_Problem 1_
According to the inspection excerpt, why did the team review the design basis and accuracy calculations for the auxiliary feedwater pump room temperature sensors and instrument loop?

_Provided text_
※ ※ ※

No findings were identified.

.2.1.1 4 Emergency Diesel Generator No. 22 (Mechanical Review)

a. Inspection Scope

The team inspected the No. 22 EDG mechanical systems to determine if they were capable of supporting their design basis functions. Specifically, the team evaluated whether the mechanical support systems for the EDG would operate as required so that the EDG could provide power to the 2A and 3A 480V electrical buses during operational transients and design basis events. The team selected the EDG engine, fuel oil system, air start system, exhaust system, lubricating oil system, and jacket water cooling system for an in-depth review. The team reviewed the UFSAR, TSs, and system DBD to identify the design basis requirements for the systems. The team also reviewed EDG surveillance test results, equipment operator logs, and operating procedures to ensure that the mechanical support systems were operating as designed and within the vendor design limits. The team verified that Entergy performed appropriate maintenance on the EDG systems and observed portions of the scheduled overhaul of the No. 22 EDG engine and support systems, including selected power-pack replacements, engine-driven pump gear backlash settings, and timing of valves and fuel injection equipment. The team interviewed system engineers to evaluate past performance and operation of the EDGs. The team performed several field walkdowns of all three Unit 2 EDGs before and after their respective surveillance runs. During the walkdowns, the team assessed material conditions and compared system alignments, along with local and remote EDG control switch positions. Finally, the team reviewed the EDG system health reports as well as selected corrective action CRs to determine the overall health of the No. 22 EDG systems and to determine if Entergy properly identified and corrected EDG deficiencies.

b. Findings

No findings were identified.

.2.1.1 5 Unit 2 Auxiliary Feedwater Pump Room Temperature Switches

a. Inspection Scope

The team inspected the ABFP room temperature switches (TC-1112S and TC-1113S)and associated instrument loops to verify that they were capable of performing their design basis function. The temperature switches and instrument loops are designed to isolate the steam supply lines to the turbine-driven ABFP via isolation valves (PCV-1310A/B) during a postulated high-energy line break (HELB) event. The team reviewed TSs, DBDs, and the UFSAR to determine the licensing and operating basis for the system. The team reviewed the design basis and accuracy calculations for the temperature sensors and instrument loop to verify that the setpoints and tolerances met design requirements. The team reviewed plant modifications implemented to update the instruments and installation hardware to verify that Entergy maintained design requirements. The team also reviewed instrument calibrations and surveillances to verify that installed plant equipment reflected calculated design parameters. The team also performed walkdowns of the ABFP room, temperature switches, and steam isolation valves and associated instrument wiring with the system engineer to assess the material condition, operating environment, and configuration control. The team also reviewed a sample of AFW-related equipment PM evaluation reports, corrective action CRs, the AFW system health report, and applicable test results to determine if there were any adverse operating trends and to ensure that Entergy adequately identified and addressed any adverse conditions.

※ ※ ※

_Material supplied_
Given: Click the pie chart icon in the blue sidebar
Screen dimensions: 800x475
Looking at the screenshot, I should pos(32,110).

※ ※ ※

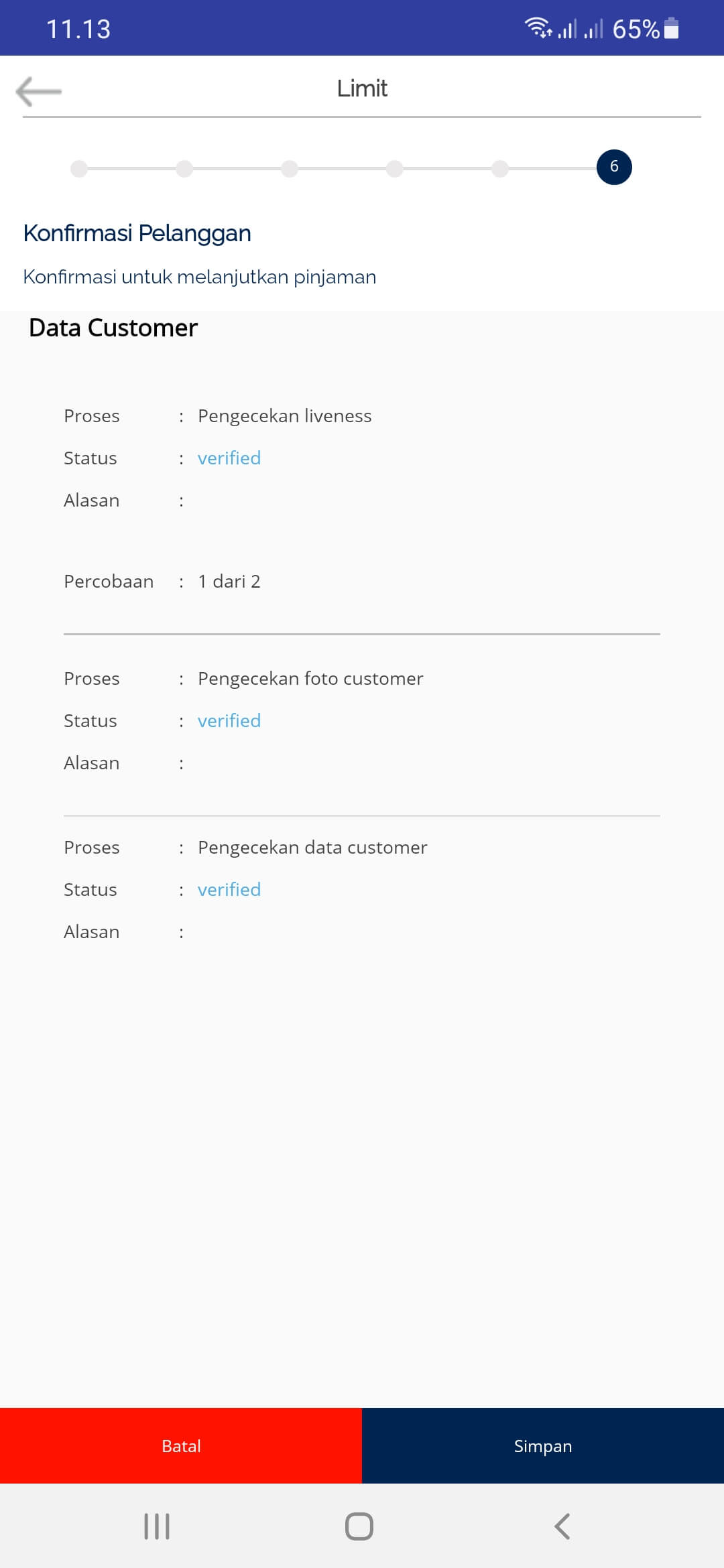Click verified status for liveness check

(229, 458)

※ ※ ※

_Problem 2_
Convert the entries, starting with the line containing "Given: Click the" and going on through the line containing "Looking at the", into a JSON list of strings with one string per line and no blank lines.

_Final result 1_
The team reviewed them to verify that the setpoints and tolerances met design requirements.

_Final result 2_
[
  "Given: Click the pie chart icon in the blue sidebar",
  "Screen dimensions: 800x475",
  "Looking at the screenshot, I should pos(32,110)."
]